Hard drive weirdness.

David Gibb degibb at gmail.com
Wed Jul 23 17:40:03 UTC 2008


In case it wasn't obvious, what would really be awesome is if the
first sata drive _always_ pointed to /dev/sda, the second sata drive
_always_ pointed to /dev/sdb, and the pata drive _always_ pointed to
/dev/sdc. That way, the software raid (and I!) wouldn't get so
confused. In addition, if mdadm tells me that /dev/sda failed, for
example, I'd actually know what that meant. Is that possible?

David

On Wed, Jul 23, 2008 at 1:14 PM, David Gibb <degibb at gmail.com> wrote:
> Things are getting better! But I'm not quite there yet...
>
> I did:
>
> device (hd0) /dev/sdc
> root (hd0,0)
> setup (hd0)
> quit
>
> And I rebooted. I changed my bios settings to boot from 'IDE-0', and
> then I got a grub Error 17:  Cannot mount selected partition...
>
> Oops.
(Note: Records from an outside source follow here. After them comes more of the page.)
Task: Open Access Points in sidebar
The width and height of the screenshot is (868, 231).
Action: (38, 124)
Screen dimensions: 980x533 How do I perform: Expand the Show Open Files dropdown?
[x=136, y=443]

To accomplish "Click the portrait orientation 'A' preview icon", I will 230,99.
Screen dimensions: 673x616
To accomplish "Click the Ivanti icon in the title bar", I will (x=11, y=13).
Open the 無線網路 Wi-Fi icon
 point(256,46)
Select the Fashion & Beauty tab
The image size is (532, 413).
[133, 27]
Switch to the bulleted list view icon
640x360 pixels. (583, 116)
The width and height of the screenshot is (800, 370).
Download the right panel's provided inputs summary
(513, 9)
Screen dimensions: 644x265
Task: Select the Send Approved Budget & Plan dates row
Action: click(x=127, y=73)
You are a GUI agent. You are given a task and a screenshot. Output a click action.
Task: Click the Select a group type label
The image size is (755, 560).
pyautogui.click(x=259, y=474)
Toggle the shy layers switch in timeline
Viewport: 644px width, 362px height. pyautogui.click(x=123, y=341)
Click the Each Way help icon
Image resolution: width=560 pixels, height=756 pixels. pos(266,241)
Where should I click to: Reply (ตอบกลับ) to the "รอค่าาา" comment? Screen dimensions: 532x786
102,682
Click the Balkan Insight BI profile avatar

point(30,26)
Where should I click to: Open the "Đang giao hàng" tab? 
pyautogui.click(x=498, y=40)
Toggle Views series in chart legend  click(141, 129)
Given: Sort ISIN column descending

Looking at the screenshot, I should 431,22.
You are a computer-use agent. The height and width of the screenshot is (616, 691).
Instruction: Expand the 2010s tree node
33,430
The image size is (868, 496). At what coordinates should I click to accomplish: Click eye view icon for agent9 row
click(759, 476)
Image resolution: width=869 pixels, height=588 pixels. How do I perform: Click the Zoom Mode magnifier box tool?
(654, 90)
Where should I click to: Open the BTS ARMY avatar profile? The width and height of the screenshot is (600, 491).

Forget to change the menu.lst. I changed root from (hd2,0) to
> (hd0,0), rebooted, and it worked ok. The root (pata) drive is at
> /dev/sdc. Great!
>
> Now I tried removing both sata drives. It boots ok, but I noticed that
> the the root drive is now set to /dev/sda.
>
> When I remove a sata drive, root is set to /dev/sdb, and mdadm
> --detail /dev/md0 tells me that the md device does not appear to be
> active. I'm just guessing here, but could this be because it's
> confused by the fact that one of the raid drives (sdb) is already
> mounted as root?
>
> Anyway, I think you see where I'm going here. My problem is that raid
> expects the drives to be /dev/sda and /dev/sdb, but that's only the
> case when all three drives are running. When a drive goes missing, the
> 'space' in the lettering is filled by the pata drive, and my raid
> device gets all confused.
>
> Thanks again for all your help,
> David
>
> On Wed, Jul 23, 2008 at 12:26 PM, Rashkae <ubuntu at tigershaunt.com> wrote:
>> David Vincent wrote:
>>
>>>
>>> 2.  in ubuntu install "gparted" in your favorite manner either with
>>> synaptic or the add/remove programs app or apt-get or whatever.  open
>>> gparted (found under the System menu in Administration) and locate your
>>> /dev/sdb drive.  right-click the partition and see what flags are set on
>>> it.  click the "boot" flag if it isn't ticked.  click "ok"
>>>
>>
>> This step is... useless. Won't hurt anything, but doesn't achieve
>> anything.  It doesn't matter to grub which partition is or is not marked
>> bootable.. Unless you are doing something exotic by mixing MS-DOS chain
>> loader MTBR with grub, marking partitions as bootable has no effect.
>> You would need to setup grub on each device for grub to boot from either
>> hard drive.  However, since in this case, the /boot resides outside the
>> raid, you can't boot if the root drive is dead anyhow, so there is no
>> point in making the raid members bootable.